### Données fournies:
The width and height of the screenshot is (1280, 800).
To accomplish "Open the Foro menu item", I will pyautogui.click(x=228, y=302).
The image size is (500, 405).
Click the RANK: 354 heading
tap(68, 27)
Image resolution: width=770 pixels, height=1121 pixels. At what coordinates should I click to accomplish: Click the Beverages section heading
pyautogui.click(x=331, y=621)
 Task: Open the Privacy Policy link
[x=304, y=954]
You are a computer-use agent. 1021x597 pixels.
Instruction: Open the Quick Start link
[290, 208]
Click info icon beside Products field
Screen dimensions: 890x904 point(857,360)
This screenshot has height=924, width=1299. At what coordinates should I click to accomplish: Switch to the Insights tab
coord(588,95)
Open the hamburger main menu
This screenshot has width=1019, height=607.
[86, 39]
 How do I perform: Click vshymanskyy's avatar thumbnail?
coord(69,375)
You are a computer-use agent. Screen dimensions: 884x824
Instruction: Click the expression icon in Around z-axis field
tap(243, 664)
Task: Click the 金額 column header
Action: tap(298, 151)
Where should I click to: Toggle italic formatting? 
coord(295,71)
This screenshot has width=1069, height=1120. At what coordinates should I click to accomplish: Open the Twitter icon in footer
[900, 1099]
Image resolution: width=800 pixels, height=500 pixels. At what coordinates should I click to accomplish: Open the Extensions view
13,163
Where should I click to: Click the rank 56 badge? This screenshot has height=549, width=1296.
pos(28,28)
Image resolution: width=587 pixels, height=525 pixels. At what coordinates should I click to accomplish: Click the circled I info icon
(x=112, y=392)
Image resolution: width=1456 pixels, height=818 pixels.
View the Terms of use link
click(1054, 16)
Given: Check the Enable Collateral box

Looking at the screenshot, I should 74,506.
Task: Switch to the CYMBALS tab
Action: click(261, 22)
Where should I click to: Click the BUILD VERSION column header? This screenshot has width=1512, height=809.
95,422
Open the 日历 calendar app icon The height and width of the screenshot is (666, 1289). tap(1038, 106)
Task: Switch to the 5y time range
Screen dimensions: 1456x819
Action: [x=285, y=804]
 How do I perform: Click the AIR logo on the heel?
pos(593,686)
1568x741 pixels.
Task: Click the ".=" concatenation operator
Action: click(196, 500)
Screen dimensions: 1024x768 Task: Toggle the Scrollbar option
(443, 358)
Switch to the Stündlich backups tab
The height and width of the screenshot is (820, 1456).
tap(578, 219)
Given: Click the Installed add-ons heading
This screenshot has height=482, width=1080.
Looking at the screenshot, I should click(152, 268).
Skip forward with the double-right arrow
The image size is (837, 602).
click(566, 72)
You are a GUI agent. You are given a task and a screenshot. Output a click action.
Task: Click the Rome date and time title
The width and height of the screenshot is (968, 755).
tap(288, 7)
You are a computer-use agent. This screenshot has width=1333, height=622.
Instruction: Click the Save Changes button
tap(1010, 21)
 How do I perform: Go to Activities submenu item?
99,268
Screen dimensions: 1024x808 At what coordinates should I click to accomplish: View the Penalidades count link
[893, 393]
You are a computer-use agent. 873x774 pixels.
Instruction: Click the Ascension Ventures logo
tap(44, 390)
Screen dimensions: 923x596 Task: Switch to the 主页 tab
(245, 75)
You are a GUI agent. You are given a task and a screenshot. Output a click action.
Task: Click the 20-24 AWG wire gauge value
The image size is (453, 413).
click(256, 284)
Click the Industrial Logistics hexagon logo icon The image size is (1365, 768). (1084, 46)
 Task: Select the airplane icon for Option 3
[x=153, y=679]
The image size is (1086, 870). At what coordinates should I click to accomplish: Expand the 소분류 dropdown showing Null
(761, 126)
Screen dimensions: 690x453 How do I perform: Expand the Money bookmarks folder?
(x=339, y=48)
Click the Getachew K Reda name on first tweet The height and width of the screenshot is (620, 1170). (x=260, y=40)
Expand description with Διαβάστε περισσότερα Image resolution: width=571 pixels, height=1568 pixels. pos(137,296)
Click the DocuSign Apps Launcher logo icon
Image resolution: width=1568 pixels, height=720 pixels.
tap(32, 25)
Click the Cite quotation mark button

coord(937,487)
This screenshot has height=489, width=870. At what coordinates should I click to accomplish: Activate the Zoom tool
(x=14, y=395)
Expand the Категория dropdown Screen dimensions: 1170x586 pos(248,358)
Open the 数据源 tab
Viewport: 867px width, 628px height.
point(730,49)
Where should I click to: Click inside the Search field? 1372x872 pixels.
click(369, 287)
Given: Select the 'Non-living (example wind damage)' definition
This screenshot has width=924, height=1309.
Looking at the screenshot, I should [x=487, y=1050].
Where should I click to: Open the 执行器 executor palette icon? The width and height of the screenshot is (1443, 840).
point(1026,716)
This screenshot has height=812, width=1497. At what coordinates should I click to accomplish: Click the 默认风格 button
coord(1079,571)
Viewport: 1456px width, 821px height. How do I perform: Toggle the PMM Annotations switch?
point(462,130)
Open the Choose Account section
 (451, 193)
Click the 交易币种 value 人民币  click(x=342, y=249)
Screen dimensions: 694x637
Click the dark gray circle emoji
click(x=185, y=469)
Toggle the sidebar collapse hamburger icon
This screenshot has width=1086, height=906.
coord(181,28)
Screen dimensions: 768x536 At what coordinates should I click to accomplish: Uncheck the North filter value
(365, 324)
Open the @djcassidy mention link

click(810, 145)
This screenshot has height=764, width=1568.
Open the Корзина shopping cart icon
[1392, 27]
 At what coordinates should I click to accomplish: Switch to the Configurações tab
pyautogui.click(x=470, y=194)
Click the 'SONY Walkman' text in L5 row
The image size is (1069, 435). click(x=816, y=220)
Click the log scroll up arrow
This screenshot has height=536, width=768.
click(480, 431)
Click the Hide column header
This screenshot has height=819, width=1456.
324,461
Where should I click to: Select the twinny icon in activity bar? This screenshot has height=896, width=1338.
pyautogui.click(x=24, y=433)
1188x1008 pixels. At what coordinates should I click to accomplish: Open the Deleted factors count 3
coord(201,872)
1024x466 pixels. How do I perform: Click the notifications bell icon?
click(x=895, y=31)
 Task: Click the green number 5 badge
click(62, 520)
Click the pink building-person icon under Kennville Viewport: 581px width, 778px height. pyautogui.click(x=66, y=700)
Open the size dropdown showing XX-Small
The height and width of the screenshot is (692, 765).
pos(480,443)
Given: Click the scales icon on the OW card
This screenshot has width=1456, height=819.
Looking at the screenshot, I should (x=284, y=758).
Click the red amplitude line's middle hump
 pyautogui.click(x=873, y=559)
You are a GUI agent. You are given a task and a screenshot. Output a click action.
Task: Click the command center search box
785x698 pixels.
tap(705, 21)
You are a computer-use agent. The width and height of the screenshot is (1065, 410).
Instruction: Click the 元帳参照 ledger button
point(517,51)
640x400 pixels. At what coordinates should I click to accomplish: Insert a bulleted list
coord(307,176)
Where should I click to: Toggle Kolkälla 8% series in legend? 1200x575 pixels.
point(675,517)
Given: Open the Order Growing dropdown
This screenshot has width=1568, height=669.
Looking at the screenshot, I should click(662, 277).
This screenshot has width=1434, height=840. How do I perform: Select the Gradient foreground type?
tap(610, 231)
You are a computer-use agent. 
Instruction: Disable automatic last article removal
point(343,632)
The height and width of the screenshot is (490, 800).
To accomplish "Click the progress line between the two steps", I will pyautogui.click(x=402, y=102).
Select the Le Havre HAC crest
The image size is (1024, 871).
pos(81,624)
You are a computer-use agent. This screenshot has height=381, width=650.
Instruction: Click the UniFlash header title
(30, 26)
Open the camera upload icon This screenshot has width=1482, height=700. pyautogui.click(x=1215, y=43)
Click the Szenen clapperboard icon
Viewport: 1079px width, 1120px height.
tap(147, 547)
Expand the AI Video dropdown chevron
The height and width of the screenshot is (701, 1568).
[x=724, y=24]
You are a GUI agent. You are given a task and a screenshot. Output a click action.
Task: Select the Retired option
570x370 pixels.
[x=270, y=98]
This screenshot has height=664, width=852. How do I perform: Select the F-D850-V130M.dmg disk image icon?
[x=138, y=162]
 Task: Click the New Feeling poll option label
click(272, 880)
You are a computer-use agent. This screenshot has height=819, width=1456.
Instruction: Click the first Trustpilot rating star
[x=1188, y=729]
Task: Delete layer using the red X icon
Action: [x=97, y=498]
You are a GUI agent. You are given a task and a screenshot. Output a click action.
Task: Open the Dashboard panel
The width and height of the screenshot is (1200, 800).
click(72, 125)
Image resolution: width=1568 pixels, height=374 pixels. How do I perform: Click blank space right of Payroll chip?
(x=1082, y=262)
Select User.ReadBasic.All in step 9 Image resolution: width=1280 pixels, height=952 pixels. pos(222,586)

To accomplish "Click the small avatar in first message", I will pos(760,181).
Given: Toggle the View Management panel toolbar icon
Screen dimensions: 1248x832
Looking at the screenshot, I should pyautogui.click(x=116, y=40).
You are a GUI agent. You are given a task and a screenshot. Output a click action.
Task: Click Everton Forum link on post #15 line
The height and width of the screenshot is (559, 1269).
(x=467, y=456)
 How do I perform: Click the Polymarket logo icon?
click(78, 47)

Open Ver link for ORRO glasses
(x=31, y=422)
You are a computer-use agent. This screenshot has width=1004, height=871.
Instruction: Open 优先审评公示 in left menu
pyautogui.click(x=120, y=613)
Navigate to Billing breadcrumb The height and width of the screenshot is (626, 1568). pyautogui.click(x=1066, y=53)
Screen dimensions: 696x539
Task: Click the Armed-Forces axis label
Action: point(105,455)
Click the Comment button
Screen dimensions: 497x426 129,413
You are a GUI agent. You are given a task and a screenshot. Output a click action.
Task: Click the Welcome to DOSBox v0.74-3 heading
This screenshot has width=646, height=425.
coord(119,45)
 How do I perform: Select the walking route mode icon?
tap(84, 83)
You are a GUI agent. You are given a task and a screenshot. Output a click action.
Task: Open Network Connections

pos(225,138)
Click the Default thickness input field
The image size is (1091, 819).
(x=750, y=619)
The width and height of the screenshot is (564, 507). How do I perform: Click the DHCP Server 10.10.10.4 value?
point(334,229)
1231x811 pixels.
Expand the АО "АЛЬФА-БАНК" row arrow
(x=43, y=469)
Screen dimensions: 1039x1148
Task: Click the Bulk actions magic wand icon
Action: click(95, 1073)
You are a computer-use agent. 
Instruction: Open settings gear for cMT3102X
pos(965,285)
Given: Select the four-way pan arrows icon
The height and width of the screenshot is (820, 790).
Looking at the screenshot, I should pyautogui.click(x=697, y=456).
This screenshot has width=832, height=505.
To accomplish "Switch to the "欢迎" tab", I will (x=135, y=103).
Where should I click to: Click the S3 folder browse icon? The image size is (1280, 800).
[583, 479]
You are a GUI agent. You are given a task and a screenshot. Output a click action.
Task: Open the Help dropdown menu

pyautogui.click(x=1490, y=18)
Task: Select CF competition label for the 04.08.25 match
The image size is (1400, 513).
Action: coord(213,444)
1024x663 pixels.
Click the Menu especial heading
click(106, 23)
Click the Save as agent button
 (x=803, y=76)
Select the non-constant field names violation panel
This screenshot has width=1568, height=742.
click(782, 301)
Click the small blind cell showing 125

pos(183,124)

### Problème posé:
Affichez chaque ligne des entrées ci-dessus qui contient la chaîne « value ». Tenez compte de la casse.

### Résultat obtenu:
Task: Click the 20-24 AWG wire gauge value
Click the 交易币种 value 人民币  click(x=342, y=249)
Screen dimensions: 768x536 At what coordinates should I click to accomplish: Uncheck the North filter value
The width and height of the screenshot is (564, 507). How do I perform: Click the DHCP Server 10.10.10.4 value?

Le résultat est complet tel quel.